The Epstein scandal resurfaces

Atul and Glenn open the conversation by acknowledging that while Trump has faced many scandals — indictments, convictions and connections to suspected Russian agents — the Epstein case is gaining unusual traction. Glenn calls the affair both “farce” and “sick,” noting that the pedophilia aspect hits a nerve but is also steeped in conspiracy theories.

Epstein was a wealthy financier who used his fortune and connections to sexually exploit adolescent girls, aided by his partner, Ghislaine Maxwell. Glenn emphasizes that both were involved in grooming young women under the guise of employment, including as masseuses or assistants, to serve Epstein and his associates.

Atul interjects with a comment on social status and naming conventions, briefly linking the prominence of Epstein’s and Maxwell’s families to elite networks. He and Glenn note Epstein’s properties in New York and Palm Beach, Florida, and his infamous private island in the Virgin Islands, which served as the backdrop for much of the alleged abuse.

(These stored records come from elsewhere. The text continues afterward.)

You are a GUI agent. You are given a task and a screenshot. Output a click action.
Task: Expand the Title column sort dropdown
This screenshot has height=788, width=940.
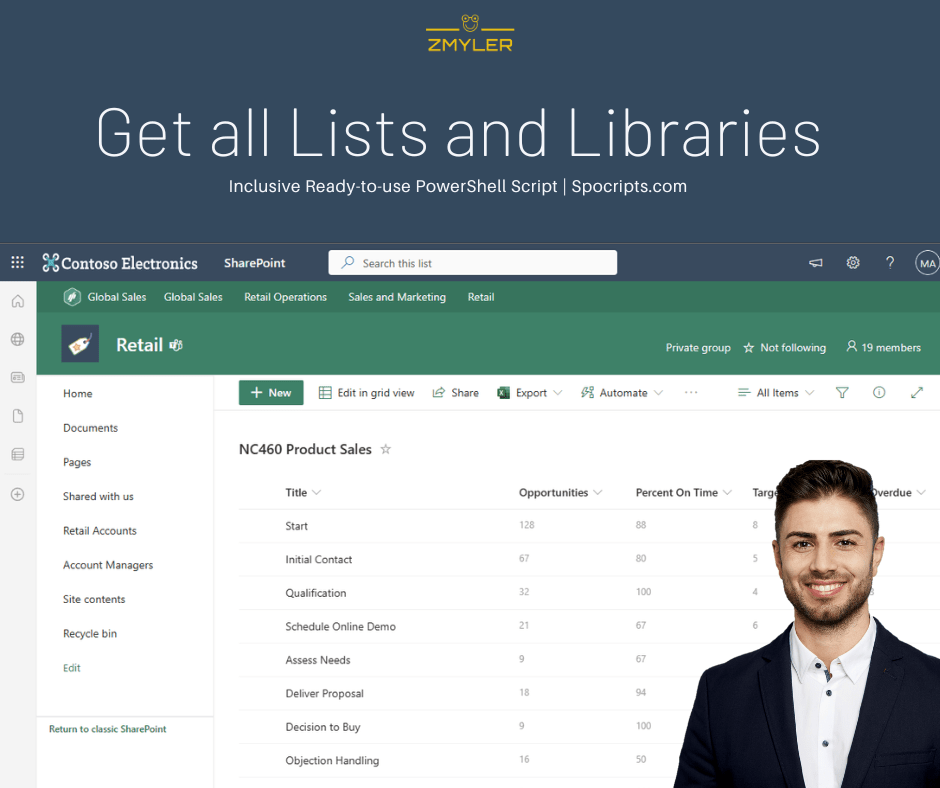coord(316,492)
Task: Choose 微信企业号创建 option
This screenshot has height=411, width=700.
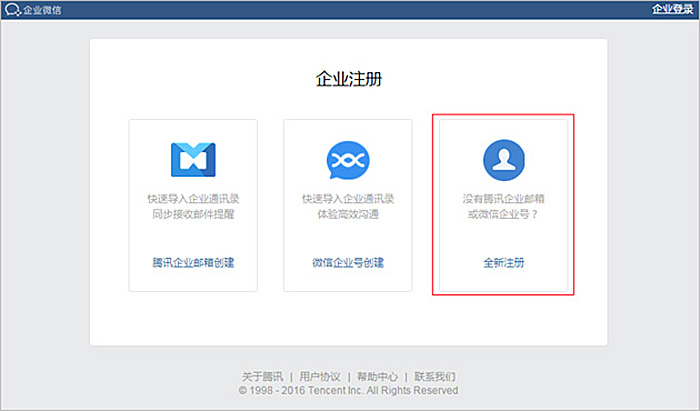Action: coord(348,262)
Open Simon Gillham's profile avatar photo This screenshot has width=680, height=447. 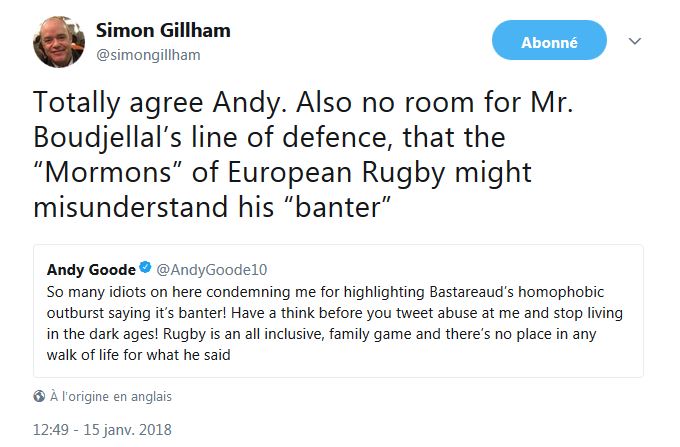(x=58, y=42)
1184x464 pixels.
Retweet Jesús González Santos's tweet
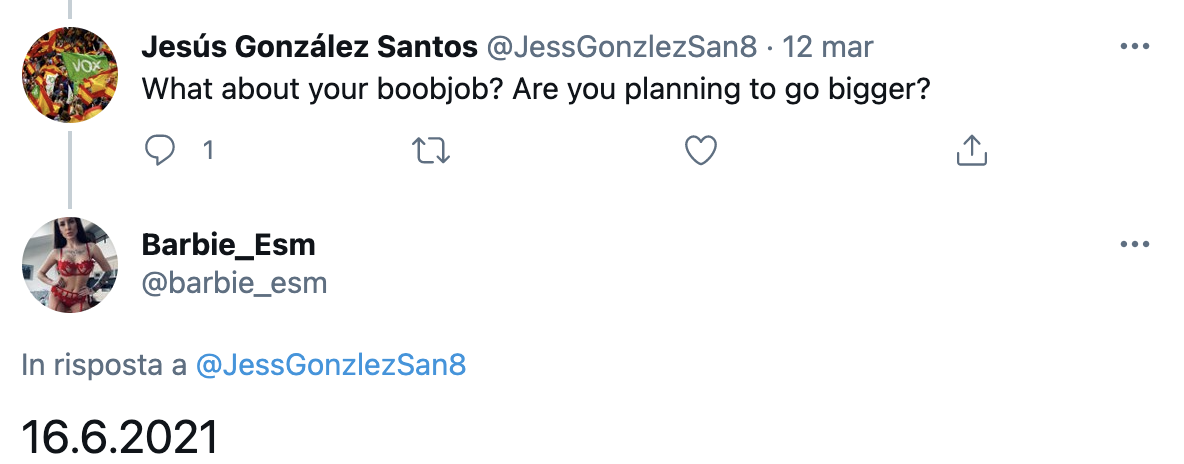[430, 151]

Legal troubles and a suspicious death

Epstein was arrested in 2005, convicted and sentenced to just 13 months in prison — a lenient outcome criticized as protecting powerful figures. A non-prosecution agreement shielded others who may have been implicated, including Trump, former US President Bill Clinton and lawyer Alan Dershowitz.

The case faded until 2018, when the Miami Herald newspaper interviewed survivors and revived public interest, resulting in Epstein’s rearrest. But before his new trial could begin, he was found dead in his prison cell under circumstances that Glenn and many others find deeply suspicious. Crucial surveillance footage vanished, and the prison guard assigned to watch him inexplicably left his post. Glenn sarcastically compares the event to a “Godfather movie or a Mossad operation.”

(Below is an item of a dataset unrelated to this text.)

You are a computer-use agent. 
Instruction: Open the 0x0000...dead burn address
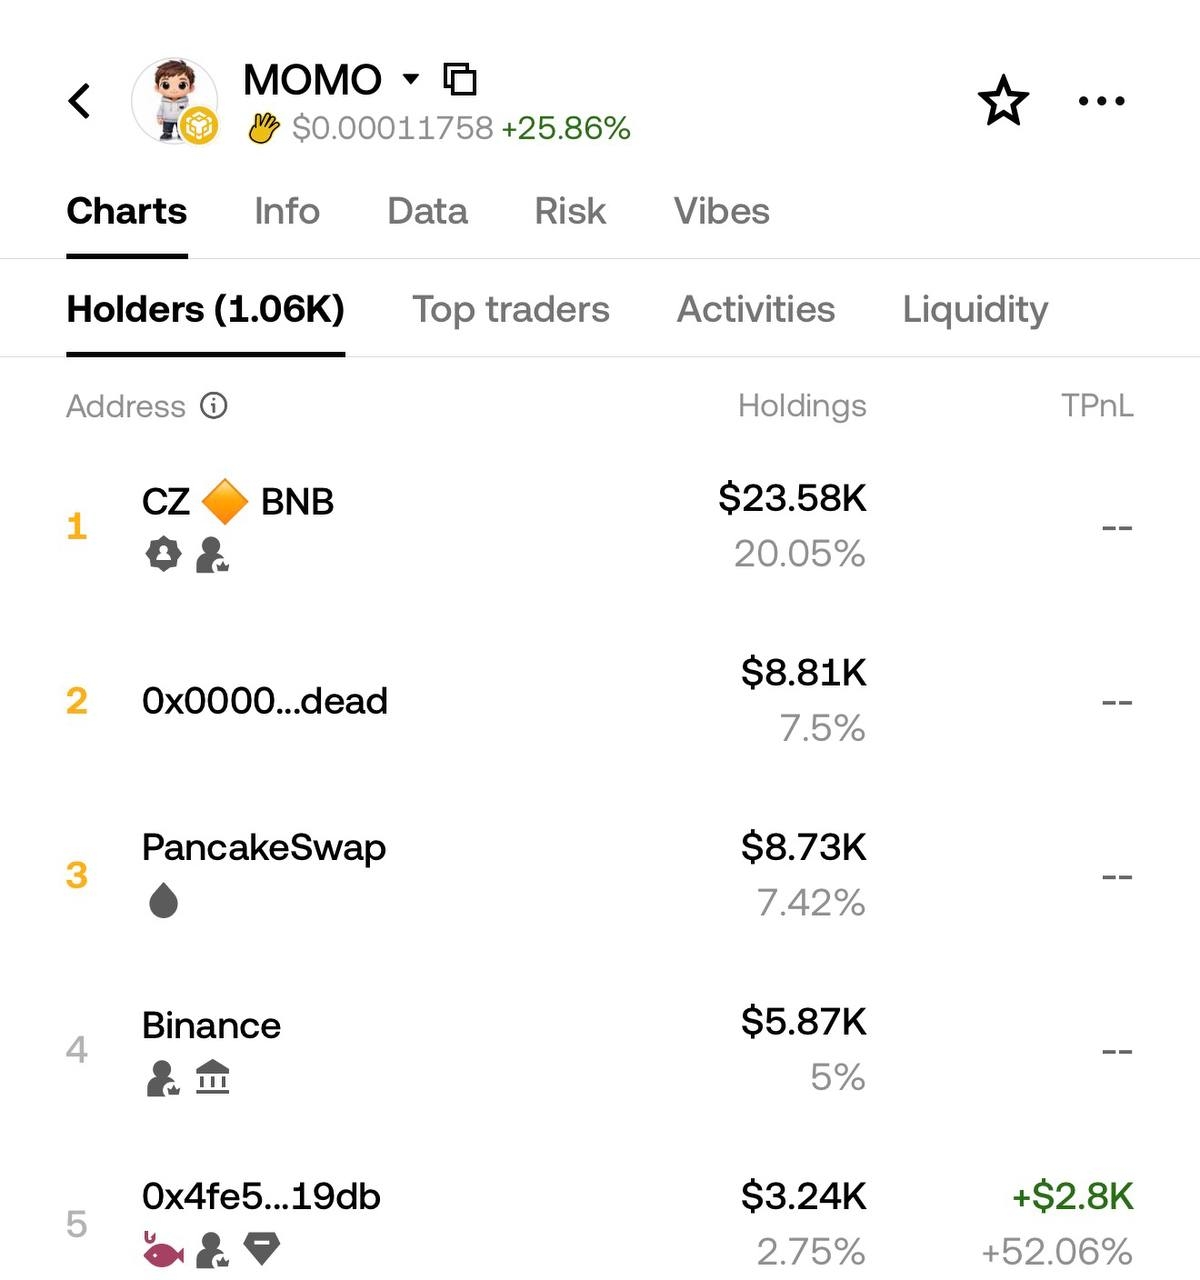tap(265, 701)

Trump, the client list and political blowback

Trump’s name appears repeatedly in the context of Epstein’s social circle. Though no illegal conduct has been publicly linked to Trump, Glenn and Atul explain how the mere association has political consequences — especially since Trump once vowed to release Epstein’s client list to expose elites like the Clintons. Once in office, however, he reportedly backed off after being told his own name appears in the testimony, though not as a client. This U-turn has enraged the conspiracy-minded Make America Great Again (MAGA) base that had hoped Trump would “drain the swamp” and hold elites accountable.

Another political flashpoint is the viral meme, “Epstein didn’t kill himself,” which has become a symbol of deep distrust in American institutions. Glenn expresses his disbelief at the convenient disappearance of the prison video and suggests the scenario reeks of a cover-up. Trump’s base feels betrayed — the justice it was promised never materialized. Glenn quips that Trump has gone from crusading against conspiracies to dismissing them as a distraction.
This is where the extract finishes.